▶ _Required work_
Could you repeat the following lines exactly?

☆ ☆ ☆ ☆

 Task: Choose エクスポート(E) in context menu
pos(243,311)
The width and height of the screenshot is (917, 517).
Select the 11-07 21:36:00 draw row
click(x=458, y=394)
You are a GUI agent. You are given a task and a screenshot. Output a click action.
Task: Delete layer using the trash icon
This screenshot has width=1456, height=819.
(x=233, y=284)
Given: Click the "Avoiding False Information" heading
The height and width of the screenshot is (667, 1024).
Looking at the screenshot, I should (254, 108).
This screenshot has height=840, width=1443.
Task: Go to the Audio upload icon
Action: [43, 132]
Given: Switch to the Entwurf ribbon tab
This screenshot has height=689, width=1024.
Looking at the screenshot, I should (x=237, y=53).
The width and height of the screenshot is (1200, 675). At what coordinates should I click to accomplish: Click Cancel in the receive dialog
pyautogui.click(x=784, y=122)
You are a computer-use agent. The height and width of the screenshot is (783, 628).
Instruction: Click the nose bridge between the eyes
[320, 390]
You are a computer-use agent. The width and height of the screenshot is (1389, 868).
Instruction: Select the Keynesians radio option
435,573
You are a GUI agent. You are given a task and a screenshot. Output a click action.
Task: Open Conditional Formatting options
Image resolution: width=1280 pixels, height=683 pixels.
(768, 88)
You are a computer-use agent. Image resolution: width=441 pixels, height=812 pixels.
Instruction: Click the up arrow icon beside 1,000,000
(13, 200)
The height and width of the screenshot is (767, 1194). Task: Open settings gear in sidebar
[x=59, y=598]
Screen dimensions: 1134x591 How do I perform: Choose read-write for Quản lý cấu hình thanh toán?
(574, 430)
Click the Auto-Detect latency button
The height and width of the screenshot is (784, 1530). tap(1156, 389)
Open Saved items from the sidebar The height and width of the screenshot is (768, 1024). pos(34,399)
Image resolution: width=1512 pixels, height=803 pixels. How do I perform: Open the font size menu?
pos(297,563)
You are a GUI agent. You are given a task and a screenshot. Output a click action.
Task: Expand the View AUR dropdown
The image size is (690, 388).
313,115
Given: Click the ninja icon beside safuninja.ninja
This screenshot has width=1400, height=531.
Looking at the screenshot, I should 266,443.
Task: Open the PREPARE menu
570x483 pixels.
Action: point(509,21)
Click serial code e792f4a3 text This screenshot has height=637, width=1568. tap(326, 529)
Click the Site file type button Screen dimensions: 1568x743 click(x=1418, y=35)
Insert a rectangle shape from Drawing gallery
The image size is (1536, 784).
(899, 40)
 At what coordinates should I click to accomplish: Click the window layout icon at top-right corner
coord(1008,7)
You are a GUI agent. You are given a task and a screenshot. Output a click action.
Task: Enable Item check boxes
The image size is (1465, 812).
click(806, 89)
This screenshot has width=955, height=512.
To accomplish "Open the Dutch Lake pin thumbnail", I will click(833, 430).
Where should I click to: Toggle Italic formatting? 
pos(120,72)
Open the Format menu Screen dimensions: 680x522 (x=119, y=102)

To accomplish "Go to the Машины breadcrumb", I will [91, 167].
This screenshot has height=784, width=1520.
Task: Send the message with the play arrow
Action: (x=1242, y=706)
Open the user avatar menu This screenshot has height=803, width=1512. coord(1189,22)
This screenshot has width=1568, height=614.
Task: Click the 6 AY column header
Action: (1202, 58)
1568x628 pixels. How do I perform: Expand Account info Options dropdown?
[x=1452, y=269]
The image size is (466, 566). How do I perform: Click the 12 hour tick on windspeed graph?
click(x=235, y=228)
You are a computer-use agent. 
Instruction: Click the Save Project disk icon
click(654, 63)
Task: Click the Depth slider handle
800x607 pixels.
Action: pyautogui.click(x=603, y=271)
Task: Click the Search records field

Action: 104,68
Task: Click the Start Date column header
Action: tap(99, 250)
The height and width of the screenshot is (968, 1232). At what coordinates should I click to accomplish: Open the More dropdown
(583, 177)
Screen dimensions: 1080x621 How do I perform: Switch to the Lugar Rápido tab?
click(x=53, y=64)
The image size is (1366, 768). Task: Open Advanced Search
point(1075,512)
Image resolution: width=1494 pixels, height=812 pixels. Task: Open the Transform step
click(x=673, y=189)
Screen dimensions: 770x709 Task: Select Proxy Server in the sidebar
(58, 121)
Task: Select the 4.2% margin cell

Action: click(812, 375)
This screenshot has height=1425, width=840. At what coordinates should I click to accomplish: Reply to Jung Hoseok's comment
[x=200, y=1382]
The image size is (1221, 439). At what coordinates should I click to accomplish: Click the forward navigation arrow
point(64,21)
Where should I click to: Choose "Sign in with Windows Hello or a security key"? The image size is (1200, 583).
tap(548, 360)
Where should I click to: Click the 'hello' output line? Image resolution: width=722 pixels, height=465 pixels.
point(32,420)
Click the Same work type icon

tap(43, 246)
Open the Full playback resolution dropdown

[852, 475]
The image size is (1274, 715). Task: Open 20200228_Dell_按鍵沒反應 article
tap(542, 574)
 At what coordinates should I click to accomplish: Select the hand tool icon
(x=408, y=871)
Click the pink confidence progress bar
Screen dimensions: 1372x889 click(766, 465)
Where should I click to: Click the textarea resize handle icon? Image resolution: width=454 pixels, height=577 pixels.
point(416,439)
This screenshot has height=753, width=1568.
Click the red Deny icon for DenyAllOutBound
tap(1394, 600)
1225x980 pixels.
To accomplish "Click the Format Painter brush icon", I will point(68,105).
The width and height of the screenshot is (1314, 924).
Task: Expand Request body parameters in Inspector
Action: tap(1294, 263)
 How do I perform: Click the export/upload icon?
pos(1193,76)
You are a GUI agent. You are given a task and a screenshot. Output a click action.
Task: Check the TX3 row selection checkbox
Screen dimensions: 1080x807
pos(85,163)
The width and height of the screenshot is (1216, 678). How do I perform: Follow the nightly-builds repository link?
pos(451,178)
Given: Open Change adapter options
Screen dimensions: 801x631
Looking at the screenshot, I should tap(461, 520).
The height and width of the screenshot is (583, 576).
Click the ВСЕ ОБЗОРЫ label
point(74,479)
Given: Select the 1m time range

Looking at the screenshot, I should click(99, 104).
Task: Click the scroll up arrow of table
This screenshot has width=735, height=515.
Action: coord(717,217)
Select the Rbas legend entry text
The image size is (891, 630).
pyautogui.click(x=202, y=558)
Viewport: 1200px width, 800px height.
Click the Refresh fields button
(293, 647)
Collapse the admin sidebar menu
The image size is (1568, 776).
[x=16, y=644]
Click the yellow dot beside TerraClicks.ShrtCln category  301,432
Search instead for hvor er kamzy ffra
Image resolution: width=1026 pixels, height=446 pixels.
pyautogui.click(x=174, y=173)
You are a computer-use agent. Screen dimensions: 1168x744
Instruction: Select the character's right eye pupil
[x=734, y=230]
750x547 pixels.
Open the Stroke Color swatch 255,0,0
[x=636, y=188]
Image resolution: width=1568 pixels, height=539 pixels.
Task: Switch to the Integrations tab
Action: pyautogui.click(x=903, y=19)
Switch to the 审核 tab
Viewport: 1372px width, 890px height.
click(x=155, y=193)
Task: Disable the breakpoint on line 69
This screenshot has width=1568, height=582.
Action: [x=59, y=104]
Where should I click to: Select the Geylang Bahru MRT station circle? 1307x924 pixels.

☆ ☆ ☆ ☆

▶ _Exercise result_
 Task: Choose エクスポート(E) in context menu
pos(243,311)
The width and height of the screenshot is (917, 517).
Select the 11-07 21:36:00 draw row
click(x=458, y=394)
You are a GUI agent. You are given a task and a screenshot. Output a click action.
Task: Delete layer using the trash icon
This screenshot has width=1456, height=819.
(x=233, y=284)
Given: Click the "Avoiding False Information" heading
The height and width of the screenshot is (667, 1024).
Looking at the screenshot, I should (254, 108).
This screenshot has height=840, width=1443.
Task: Go to the Audio upload icon
Action: [43, 132]
Given: Switch to the Entwurf ribbon tab
This screenshot has height=689, width=1024.
Looking at the screenshot, I should (x=237, y=53).
The width and height of the screenshot is (1200, 675). At what coordinates should I click to accomplish: Click Cancel in the receive dialog
pyautogui.click(x=784, y=122)
You are a computer-use agent. The height and width of the screenshot is (783, 628).
Instruction: Click the nose bridge between the eyes
[320, 390]
You are a computer-use agent. The width and height of the screenshot is (1389, 868).
Instruction: Select the Keynesians radio option
435,573
You are a GUI agent. You are given a task and a screenshot. Output a click action.
Task: Open Conditional Formatting options
Image resolution: width=1280 pixels, height=683 pixels.
(768, 88)
You are a computer-use agent. Image resolution: width=441 pixels, height=812 pixels.
Instruction: Click the up arrow icon beside 1,000,000
(13, 200)
The height and width of the screenshot is (767, 1194). Task: Open settings gear in sidebar
[x=59, y=598]
Screen dimensions: 1134x591 How do I perform: Choose read-write for Quản lý cấu hình thanh toán?
(574, 430)
Click the Auto-Detect latency button
The height and width of the screenshot is (784, 1530). tap(1156, 389)
Open Saved items from the sidebar The height and width of the screenshot is (768, 1024). pos(34,399)
Image resolution: width=1512 pixels, height=803 pixels. How do I perform: Open the font size menu?
pos(297,563)
You are a GUI agent. You are given a task and a screenshot. Output a click action.
Task: Expand the View AUR dropdown
The image size is (690, 388).
313,115
Given: Click the ninja icon beside safuninja.ninja
This screenshot has width=1400, height=531.
Looking at the screenshot, I should 266,443.
Task: Open the PREPARE menu
570x483 pixels.
Action: point(509,21)
Click serial code e792f4a3 text This screenshot has height=637, width=1568. tap(326, 529)
Click the Site file type button Screen dimensions: 1568x743 click(x=1418, y=35)
Insert a rectangle shape from Drawing gallery
The image size is (1536, 784).
(899, 40)
 At what coordinates should I click to accomplish: Click the window layout icon at top-right corner
coord(1008,7)
You are a GUI agent. You are given a task and a screenshot. Output a click action.
Task: Enable Item check boxes
The image size is (1465, 812).
click(806, 89)
This screenshot has width=955, height=512.
To accomplish "Open the Dutch Lake pin thumbnail", I will click(833, 430).
Where should I click to: Toggle Italic formatting? 
pos(120,72)
Open the Format menu Screen dimensions: 680x522 (x=119, y=102)

To accomplish "Go to the Машины breadcrumb", I will [91, 167].
This screenshot has height=784, width=1520.
Task: Send the message with the play arrow
Action: (x=1242, y=706)
Open the user avatar menu This screenshot has height=803, width=1512. coord(1189,22)
This screenshot has width=1568, height=614.
Task: Click the 6 AY column header
Action: (1202, 58)
1568x628 pixels. How do I perform: Expand Account info Options dropdown?
[x=1452, y=269]
The image size is (466, 566). How do I perform: Click the 12 hour tick on windspeed graph?
click(x=235, y=228)
You are a computer-use agent. 
Instruction: Click the Save Project disk icon
click(654, 63)
Task: Click the Depth slider handle
800x607 pixels.
Action: pyautogui.click(x=603, y=271)
Task: Click the Search records field

Action: 104,68
Task: Click the Start Date column header
Action: tap(99, 250)
The height and width of the screenshot is (968, 1232). At what coordinates should I click to accomplish: Open the More dropdown
(583, 177)
Screen dimensions: 1080x621 How do I perform: Switch to the Lugar Rápido tab?
click(x=53, y=64)
The image size is (1366, 768). Task: Open Advanced Search
point(1075,512)
Image resolution: width=1494 pixels, height=812 pixels. Task: Open the Transform step
click(x=673, y=189)
Screen dimensions: 770x709 Task: Select Proxy Server in the sidebar
(58, 121)
Task: Select the 4.2% margin cell

Action: click(812, 375)
This screenshot has height=1425, width=840. At what coordinates should I click to accomplish: Reply to Jung Hoseok's comment
[x=200, y=1382]
The image size is (1221, 439). At what coordinates should I click to accomplish: Click the forward navigation arrow
point(64,21)
Where should I click to: Choose "Sign in with Windows Hello or a security key"? The image size is (1200, 583).
tap(548, 360)
Where should I click to: Click the 'hello' output line? Image resolution: width=722 pixels, height=465 pixels.
point(32,420)
Click the Same work type icon

tap(43, 246)
Open the Full playback resolution dropdown

[852, 475]
The image size is (1274, 715). Task: Open 20200228_Dell_按鍵沒反應 article
tap(542, 574)
 At what coordinates should I click to accomplish: Select the hand tool icon
(x=408, y=871)
Click the pink confidence progress bar
Screen dimensions: 1372x889 click(766, 465)
Where should I click to: Click the textarea resize handle icon? Image resolution: width=454 pixels, height=577 pixels.
point(416,439)
This screenshot has height=753, width=1568.
Click the red Deny icon for DenyAllOutBound
tap(1394, 600)
1225x980 pixels.
To accomplish "Click the Format Painter brush icon", I will point(68,105).
The width and height of the screenshot is (1314, 924).
Task: Expand Request body parameters in Inspector
Action: tap(1294, 263)
 How do I perform: Click the export/upload icon?
pos(1193,76)
You are a GUI agent. You are given a task and a screenshot. Output a click action.
Task: Check the TX3 row selection checkbox
Screen dimensions: 1080x807
pos(85,163)
The width and height of the screenshot is (1216, 678). How do I perform: Follow the nightly-builds repository link?
pos(451,178)
Given: Open Change adapter options
Screen dimensions: 801x631
Looking at the screenshot, I should tap(461, 520).
The height and width of the screenshot is (583, 576).
Click the ВСЕ ОБЗОРЫ label
point(74,479)
Given: Select the 1m time range

Looking at the screenshot, I should click(99, 104).
Task: Click the scroll up arrow of table
This screenshot has width=735, height=515.
Action: coord(717,217)
Select the Rbas legend entry text
The image size is (891, 630).
pyautogui.click(x=202, y=558)
Viewport: 1200px width, 800px height.
Click the Refresh fields button
(293, 647)
Collapse the admin sidebar menu
The image size is (1568, 776).
[x=16, y=644]
Click the yellow dot beside TerraClicks.ShrtCln category  301,432
Search instead for hvor er kamzy ffra
Image resolution: width=1026 pixels, height=446 pixels.
pyautogui.click(x=174, y=173)
You are a computer-use agent. Screen dimensions: 1168x744
Instruction: Select the character's right eye pupil
[x=734, y=230]
750x547 pixels.
Open the Stroke Color swatch 255,0,0
[x=636, y=188]
Image resolution: width=1568 pixels, height=539 pixels.
Task: Switch to the Integrations tab
Action: pyautogui.click(x=903, y=19)
Switch to the 审核 tab
Viewport: 1372px width, 890px height.
click(x=155, y=193)
Task: Disable the breakpoint on line 69
This screenshot has width=1568, height=582.
Action: [x=59, y=104]
Where should I click to: Select the Geylang Bahru MRT station circle? 1307x924 pixels.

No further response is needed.